(Saved data entries)

• • • • • • •

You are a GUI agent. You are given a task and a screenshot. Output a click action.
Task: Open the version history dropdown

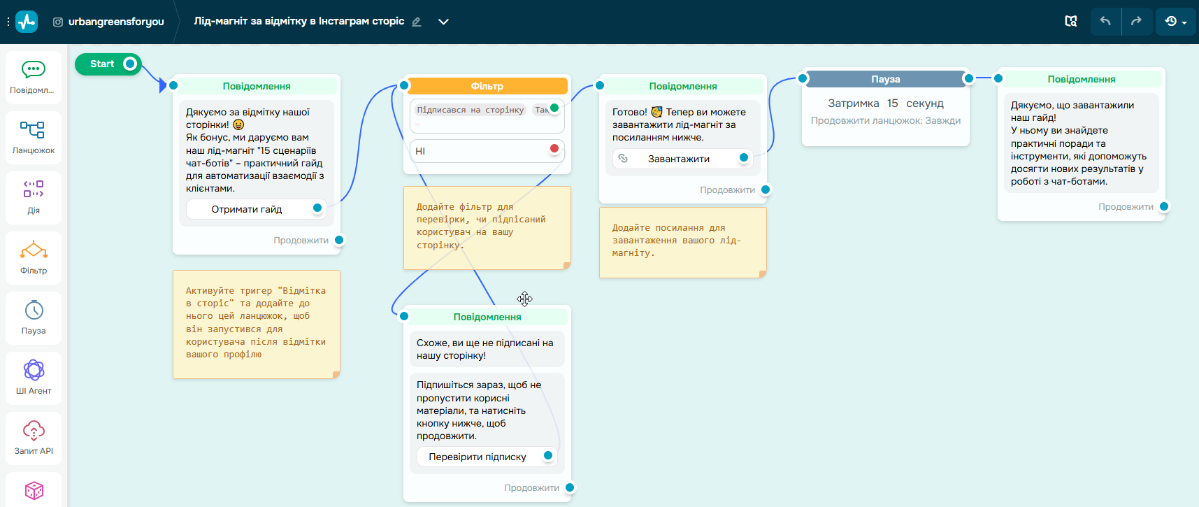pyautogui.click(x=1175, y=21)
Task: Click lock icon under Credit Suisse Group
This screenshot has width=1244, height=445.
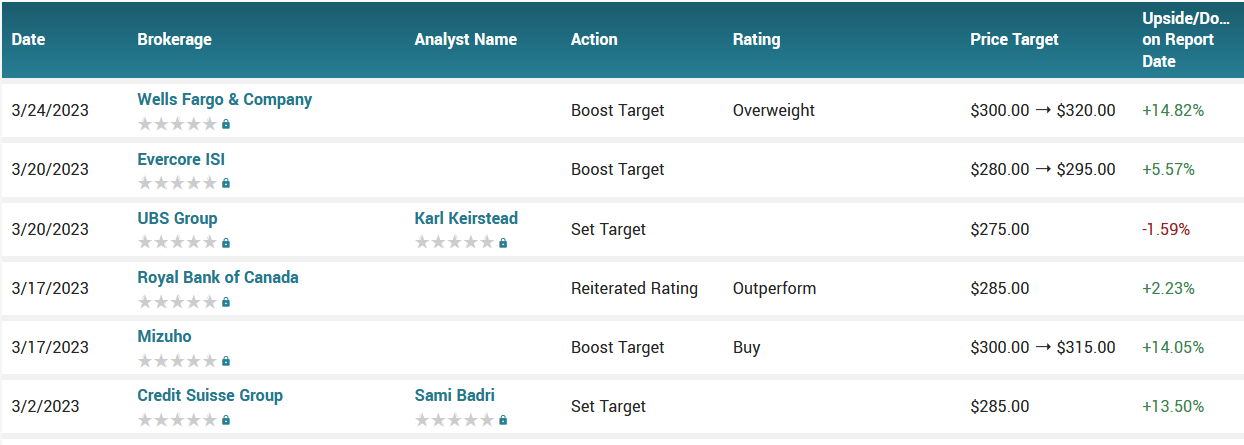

• • • • • • •

How to complete this task: Each line from the one containing "Task: Open the version history dropdown" down to the final line of the records above must be reproduced exactly; no pictures go into the copy.

Response area:
Task: Open the version history dropdown

pyautogui.click(x=1175, y=21)
Task: Click lock icon under Credit Suisse Group
This screenshot has width=1244, height=445.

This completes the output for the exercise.